The New York Times published an OpEd piece yesterday by Bill Lichtenstein about the use of restraints and seclusion rooms for children with special needs in schools.  Please read by clicking ‘here‘.   Bill Lichtenstein writes, “According to national Department of Education data, most of the nearly 40,000 students who were restrained or isolated in seclusion rooms during the 2009-10 school year had learning, behavioral, physical or developmental needs, even though students with those issues represented just 12 percent of the student population.”

When we speak of a group of people as less than, when we view them through the lens of deficiency, we begin paving the way for the kind of abuse shown in this footage at the Judge Rotenberg Center.

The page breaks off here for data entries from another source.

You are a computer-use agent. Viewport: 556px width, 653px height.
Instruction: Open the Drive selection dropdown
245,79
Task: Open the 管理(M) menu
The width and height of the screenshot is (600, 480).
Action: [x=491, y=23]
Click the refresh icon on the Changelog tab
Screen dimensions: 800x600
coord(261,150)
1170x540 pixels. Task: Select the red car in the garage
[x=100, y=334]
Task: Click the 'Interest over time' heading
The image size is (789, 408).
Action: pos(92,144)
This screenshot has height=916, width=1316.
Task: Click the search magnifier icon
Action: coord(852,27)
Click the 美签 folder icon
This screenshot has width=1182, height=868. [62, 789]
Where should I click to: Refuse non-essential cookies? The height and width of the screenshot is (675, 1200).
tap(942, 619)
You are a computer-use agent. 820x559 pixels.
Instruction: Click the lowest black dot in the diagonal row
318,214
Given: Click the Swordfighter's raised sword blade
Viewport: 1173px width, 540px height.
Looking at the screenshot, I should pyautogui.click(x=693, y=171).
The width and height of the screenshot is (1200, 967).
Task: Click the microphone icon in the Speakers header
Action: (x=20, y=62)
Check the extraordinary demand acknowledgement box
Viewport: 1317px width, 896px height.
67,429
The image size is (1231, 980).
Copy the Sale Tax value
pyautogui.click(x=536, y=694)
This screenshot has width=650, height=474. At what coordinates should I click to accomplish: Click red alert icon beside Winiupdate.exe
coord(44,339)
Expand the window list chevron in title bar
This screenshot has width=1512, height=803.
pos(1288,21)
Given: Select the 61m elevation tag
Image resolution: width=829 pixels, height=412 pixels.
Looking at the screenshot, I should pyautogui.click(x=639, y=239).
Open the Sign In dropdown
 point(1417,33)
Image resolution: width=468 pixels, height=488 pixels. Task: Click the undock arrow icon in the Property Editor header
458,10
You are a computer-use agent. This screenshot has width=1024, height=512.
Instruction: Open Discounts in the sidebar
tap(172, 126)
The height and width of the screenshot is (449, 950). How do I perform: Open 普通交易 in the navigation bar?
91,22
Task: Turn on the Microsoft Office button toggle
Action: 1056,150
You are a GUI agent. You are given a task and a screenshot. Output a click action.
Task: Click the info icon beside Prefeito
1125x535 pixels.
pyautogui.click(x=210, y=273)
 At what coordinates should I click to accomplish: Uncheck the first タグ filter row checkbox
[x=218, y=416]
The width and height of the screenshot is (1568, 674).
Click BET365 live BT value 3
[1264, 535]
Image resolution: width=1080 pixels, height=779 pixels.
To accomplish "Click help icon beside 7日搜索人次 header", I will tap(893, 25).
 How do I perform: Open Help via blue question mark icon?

The Judge Rotenberg Center is still operating despite lawsuits, protests and outrage.  The Judge Rotenberg Center, the systematic use of restraints and seclusion rooms in our schools as described in the NYTimes OpEd piece are but a few examples of what happens when we allow ourselves to think of people as “low functioning,” “severely Autistic” or any of the other words so readily used when speaking of Autism .  Those words make incorrect assumptions about a person’s intellect, capabilities and cognition.

When organizations like Autism Speaks and others like them fan the flames of fear by using words like epidemic, devastating, and use war terminology regarding Autism and Autistic people we are creating a toxic environment for those who are Autistic, an environment our children, who will one day grow up to become adults, will inherit.  There is a connection to the current words being used when talking about Autism and the abuse of Autistics.

All of us, each one of us must ask ourselves – if you were unable to speak in a language that those who had power over you understood, if you were spoken of as “broken,” “deficient,” “low functioning” and people treated you as though you were incapable of understanding because you could not make yourself understood, even though you continuously tried, if you were then punished, scolded, yelled at, drugged, restrained, shocked, put into a dark room because you expressed your frustration in the only way you knew how – by acting out, by becoming violent, by self harming –  what would you do?  How would YOU feel?  At what point do our actions constitute torture?

Countless articles have been written about the abuse of disabled children and yet the abuse continues.  Mother Jones published an article  about the Judge Rotenberg Center in 2007, recently updated entitled School of Shock.  

“The Rotenberg Center is the only facility in the country that disciplines students by shocking them, a form of punishment not inflicted on serial killers or child molesters or any of the 2.2 million inmates now incarcerated in U.S. jails and prisons.”

The words we use, the organizations we support, the way we speak to and about our Autistic children, as well as Autistic people, matters.  I have done so many things wrong in raising my daughter, I cannot fit it all into a single post.  I have so many regrets, I could fill several pages with the things I tried all in the name of “helping her.”  Emma could not tell me how she felt about the various treatments and remedies I tried and I never thought to ask.  I’ve written about all of this before, the DAN doctors, the specialists, the pediatricians, the stem cell treatments.  If I sit and contemplate what I’ve done to my daughter with the best of intentions, I can barely move.  I feel devastated.  I know I didn’t mean to hurt her.  I know I didn’t mean to harm her.  I know.  I did it because I thought that as her mother it was the right thing to do.  Now I know differently.  Now I know what I did was wrong.  And the only thing I can do moving forward is write about it honestly.  Talk about it.  I can make sure I do things differently now.  I can make sure I talk about these things openly, honestly, not because I am intent on beating myself up, nothing good comes of that, but because maybe, just maybe others may learn from my mistakes.

What we do, how we behave, what we say and how we say it matters.  This is the ripple effect.